** EXERCISE DIRECTIONS **
Every line with "menu" in it should be copied from the data.

** Dataset entries **
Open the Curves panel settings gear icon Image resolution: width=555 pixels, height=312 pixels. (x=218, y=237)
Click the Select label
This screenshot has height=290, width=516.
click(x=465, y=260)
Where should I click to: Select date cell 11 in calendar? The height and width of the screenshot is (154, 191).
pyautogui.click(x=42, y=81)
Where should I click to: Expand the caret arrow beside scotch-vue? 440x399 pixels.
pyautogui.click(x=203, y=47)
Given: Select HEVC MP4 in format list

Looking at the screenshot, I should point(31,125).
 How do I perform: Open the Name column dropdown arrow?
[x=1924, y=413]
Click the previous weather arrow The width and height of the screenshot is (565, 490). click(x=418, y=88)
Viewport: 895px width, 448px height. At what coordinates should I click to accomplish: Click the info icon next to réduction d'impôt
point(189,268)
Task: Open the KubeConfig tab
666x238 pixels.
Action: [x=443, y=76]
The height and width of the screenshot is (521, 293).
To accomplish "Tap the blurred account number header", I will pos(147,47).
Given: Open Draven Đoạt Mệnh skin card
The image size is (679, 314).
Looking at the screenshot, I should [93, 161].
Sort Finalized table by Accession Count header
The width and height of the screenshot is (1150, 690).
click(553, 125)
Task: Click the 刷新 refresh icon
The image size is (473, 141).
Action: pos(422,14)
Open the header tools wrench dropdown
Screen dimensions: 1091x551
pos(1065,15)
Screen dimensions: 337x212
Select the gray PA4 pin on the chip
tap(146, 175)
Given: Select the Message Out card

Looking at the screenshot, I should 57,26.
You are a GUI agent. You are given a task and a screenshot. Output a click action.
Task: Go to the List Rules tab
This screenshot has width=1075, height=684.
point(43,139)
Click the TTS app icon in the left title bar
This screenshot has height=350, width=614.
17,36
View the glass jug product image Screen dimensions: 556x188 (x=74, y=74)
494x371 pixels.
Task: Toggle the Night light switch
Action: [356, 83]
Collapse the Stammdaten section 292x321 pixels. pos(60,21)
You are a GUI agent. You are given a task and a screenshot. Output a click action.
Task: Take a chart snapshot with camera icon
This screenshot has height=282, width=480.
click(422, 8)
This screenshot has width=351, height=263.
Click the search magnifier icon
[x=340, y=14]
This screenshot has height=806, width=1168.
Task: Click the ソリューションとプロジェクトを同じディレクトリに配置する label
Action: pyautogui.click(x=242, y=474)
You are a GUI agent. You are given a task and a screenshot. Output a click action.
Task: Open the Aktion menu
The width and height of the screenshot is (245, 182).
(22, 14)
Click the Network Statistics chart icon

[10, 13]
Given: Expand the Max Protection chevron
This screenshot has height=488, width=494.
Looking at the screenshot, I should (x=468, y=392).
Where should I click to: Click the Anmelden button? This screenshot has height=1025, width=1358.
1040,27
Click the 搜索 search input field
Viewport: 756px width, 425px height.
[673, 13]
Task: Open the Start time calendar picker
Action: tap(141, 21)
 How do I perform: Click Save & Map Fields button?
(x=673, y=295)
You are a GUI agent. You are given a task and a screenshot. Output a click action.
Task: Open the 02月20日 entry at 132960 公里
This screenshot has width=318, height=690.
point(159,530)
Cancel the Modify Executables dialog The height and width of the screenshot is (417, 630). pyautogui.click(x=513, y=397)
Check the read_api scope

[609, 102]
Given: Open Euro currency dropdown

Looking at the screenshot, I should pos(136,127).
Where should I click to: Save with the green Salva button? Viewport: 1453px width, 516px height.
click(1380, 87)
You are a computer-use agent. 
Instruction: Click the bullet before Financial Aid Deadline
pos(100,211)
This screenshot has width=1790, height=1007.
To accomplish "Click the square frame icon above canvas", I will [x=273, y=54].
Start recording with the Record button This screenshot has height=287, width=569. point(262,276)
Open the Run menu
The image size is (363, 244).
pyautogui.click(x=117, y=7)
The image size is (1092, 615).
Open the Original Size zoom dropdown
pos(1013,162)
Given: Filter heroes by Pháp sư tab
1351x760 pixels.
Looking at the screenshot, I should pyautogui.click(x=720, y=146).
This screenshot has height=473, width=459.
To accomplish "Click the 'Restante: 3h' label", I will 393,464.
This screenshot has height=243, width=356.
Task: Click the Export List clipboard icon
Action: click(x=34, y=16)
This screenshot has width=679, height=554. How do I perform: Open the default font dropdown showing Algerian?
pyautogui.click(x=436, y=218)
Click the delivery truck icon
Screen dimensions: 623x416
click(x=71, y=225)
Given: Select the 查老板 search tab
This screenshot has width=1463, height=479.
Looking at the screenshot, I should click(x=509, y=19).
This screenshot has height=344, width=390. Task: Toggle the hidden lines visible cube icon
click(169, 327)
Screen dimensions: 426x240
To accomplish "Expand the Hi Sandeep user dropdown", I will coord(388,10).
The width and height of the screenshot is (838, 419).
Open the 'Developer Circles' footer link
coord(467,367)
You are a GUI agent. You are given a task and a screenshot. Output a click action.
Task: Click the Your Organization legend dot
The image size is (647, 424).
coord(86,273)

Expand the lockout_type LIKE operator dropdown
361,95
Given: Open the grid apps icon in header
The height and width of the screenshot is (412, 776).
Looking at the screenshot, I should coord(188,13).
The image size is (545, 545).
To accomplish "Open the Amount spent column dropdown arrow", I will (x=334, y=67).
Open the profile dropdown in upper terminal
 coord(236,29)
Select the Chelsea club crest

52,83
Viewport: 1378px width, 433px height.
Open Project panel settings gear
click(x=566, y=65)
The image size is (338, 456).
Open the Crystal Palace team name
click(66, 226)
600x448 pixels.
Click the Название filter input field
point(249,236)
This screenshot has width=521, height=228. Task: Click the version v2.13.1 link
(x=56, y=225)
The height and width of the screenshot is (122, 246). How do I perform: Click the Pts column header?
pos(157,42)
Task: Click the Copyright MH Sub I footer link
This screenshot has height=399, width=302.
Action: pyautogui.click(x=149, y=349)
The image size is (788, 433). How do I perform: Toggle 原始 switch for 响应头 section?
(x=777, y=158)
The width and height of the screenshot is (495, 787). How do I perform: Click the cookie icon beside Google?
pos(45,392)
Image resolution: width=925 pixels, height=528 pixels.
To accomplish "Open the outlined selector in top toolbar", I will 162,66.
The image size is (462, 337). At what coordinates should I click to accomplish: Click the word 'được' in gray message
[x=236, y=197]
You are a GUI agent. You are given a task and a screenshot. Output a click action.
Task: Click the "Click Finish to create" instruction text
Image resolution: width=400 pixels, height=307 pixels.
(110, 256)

** SOLUTION TO THIS EXERCISE **
Task: Open the Aktion menu
Open the Run menu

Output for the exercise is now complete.